Selected excerpt:
The magical reality of Eduardo Galeano

The Uruguayan author’s socialism never lost its heart or its ambitions. It was closely aligned with the dreams of ordinary people to transform this extraordinarily harsh world into something humane.

Published : Apr 29, 2015 12:30 IST

Eduardo Galeano (1940-2015), a 2012 photograph.

Eduardo Galeano (1940-2015), a 2012 photograph.

Eduardo Galeano’s last connection to India came through his most important book, Open Veins of Latin America: Five Centuries of the Pillage of a Continent (1971). P.K. Rajan from the Chennai-based Bharati Puthakalayam sought permission for this landmark book to be translated into Tamil. The prospect pleased Galeano. He had strong opinions about translation, wanting his original Spanish edition to be the basis and not Cedric Belfrage’s English version (Belfrage, an English film critic and socialist, had lived in Mexico from the 1960s and introduced writers such as Galeano to the English-speaking world). When it became clear that a Tamil translation was already in the works and that finding a Spanish to Tamil translator would not be easy, Galeano consented. He was eager to have his classic book available to readers of Tamil.

Not long after this exchange, Galeano left the world. But he can never really leave it. Shelves of books by Galeano remain his gift to the world, from Open Veins to Children of the Days: A Calendar of Human History (2011), along with his writings on football ( Football in Sun and Shadow , 1995) and on the North-South divide and its uncomfortable history ( Upside Down: A Primer for the Looking-Glass World , 1998). These are remarkable books for their cutting analysis of imperialism and capitalism, but more so for their genuine hopefulness. Galeano’s socialism never lost its heart or its ambitions. It was closely aligned with the dreams of ordinary people to transform this extraordinarily harsh world into something humane.

Born in 1940 in Montevideo, Uruguay, Galeano made his mark early as a journalist and editor (of such important journals as Marcha and Época ). Galeano’s peers in this world of Uruguayan journalism included such figures as Mario Benedetti, the author of the poem “El Sur también existe” (The South Also Exists), which would become an anthem for Hugo Chávez during his years in power. The Cuban Revolution of 1959 excited the continent. It provided a sense of possibility, but also of foreboding. Earlier attempts at independent assertion had been met with harsh retribution from the domestic ruling classes, egged on by Washington, D.C. In a widely circulated essay from 1961, Ernesto “Che” Guevara warned: “Dark days lie ahead for Latin America.” It was in this context that Galeano sharpened his journalistic skills.

Across the continent, scholars had begun to assess the reasons for the failure of formally independent South America to move toward economic development. Work by the Argentinian intellectual Raúl Prebisch had suggested that the institutional structure of world trade, built on inequality driven by colonialism, would prevent former colonial states from breaking out of their stagnation. These parts of the world, Prebisch argued, would remain as exporters of raw materials and importers of finished commodities. It was into this debate that a generation of young Latin American scholars, led by the Brazilian sociologist Fernando Henrique Cardoso, entered. They pushed Latin American social science to the Left. Galeano read these scholars diligently, seeking the narrative arc within which to slot his own journalism.

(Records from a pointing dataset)
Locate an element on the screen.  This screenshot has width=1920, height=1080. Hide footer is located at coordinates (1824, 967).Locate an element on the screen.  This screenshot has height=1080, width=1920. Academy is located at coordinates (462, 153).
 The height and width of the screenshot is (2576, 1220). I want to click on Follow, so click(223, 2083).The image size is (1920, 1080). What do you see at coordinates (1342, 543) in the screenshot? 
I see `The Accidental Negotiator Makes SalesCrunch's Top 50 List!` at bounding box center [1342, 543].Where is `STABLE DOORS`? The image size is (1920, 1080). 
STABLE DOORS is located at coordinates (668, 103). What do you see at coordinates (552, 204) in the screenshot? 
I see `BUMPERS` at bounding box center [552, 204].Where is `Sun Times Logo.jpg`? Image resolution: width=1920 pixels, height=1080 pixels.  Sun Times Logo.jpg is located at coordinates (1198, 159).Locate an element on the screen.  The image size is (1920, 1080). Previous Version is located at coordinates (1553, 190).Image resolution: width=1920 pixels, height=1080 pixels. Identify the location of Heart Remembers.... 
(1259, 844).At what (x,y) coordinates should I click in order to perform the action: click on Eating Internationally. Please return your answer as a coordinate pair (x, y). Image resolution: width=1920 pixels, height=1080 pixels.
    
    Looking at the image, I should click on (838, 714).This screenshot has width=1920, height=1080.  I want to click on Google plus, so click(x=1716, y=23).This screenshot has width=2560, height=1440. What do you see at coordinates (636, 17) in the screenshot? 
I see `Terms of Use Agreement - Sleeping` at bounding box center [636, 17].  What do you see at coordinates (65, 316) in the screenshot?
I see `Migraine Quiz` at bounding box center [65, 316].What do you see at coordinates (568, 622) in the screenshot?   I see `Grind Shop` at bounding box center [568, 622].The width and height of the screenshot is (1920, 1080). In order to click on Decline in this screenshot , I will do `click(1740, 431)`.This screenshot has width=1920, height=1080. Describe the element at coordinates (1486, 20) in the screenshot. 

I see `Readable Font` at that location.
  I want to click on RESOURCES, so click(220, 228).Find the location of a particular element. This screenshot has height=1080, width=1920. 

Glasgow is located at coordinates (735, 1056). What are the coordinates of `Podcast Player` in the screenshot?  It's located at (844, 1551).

Challenge:
Please carry on the article about Eduardo Galeano, picking up right after its final sentence.

Response:
When Uruguay’s economy plummeted in the 1960s, the dependency school provided the most effective analysis of the chaos. Agricultural prices crashed, leaving dependent Uruguay unable to balance its books. Unrest became the order of the day, with a left-wing guerrilla group (the Tupamaros) making its debut in 1966. Across South America, similar developments presaged open war between the ruling classes (allied with Washington, D.C.) and the fledgling Left. Galeano held fast to the pen. He wanted to understand the history that led to this impasse—the terrible toll being exacted on people who had known suffering for centuries. This was the context in which he wrote Open Veins , a book that is as much rooted in dependency theory as it is in the emerging literature of magic realism, as much reliant upon the work of Cardoso as Gabriel García Márquez. Open Veins is, in many ways, the historian’s equivalent of One Hundred Years of Solitude (1967).

In 1973, Márquez told The Atlantic : “Surrealism runs through the streets. Surrealism comes from the reality of Latin America.” This was not a literature of fantasy; it was a mode that mimicked the convoluted social forces of contemporary South America.

The reaction to Open Veins was remarkable despite being banned in most of South America. Galeano recalled: “The girl who was quietly reading Open Veins to her companion in a bus in Bogotá, and finally stood up and read it aloud to all the passengers. The woman who fled from Santiago in the days of the Chilean bloodbath with this book wrapped inside her baby’s diapers. The student who went from one bookstore to another for a week in Buenos Aires’ Calle Corrientes, reading bits of it in each store because he hadn’t the money to buy it.” The book ends with hope despite its terrible catalogue of misery; it is probably why people took to it, seeking a light of utopia at the end of the tunnel of repression. “In the history of humankind,” Galeano wrote, “every act of destruction meets its response, sooner or later, in an act of creation.”

Galeano fled Uruguay when the military took over. From Spain, he looked back once more to write his Memory of Fire trilogy, a longer and more meditative account of the colonial history of South America. Galeano returned to his homeland in the 1980s, when the military junta fell and the people, as he wrote, “voted against fear”. Old Tupamaros, such as José Mujica, set aside their rusty guns and tried out the ballot box. Mujica’s ascendency to the presidency in 2010 allowed Galeano to be celebratory but cautious, for the election was “born blessed with the enthusiasm of the people, the fervent hope of the people, and this is something to take care of, to be careful to not defraud. It is a day of celebration but also of compromise.” The historian of pain and hope saw the two hands combined here. Mujica’s cabinet included Raúl Sendic, the son of the founder of the Tupamaros. The Left, long in exile, now remains in charge.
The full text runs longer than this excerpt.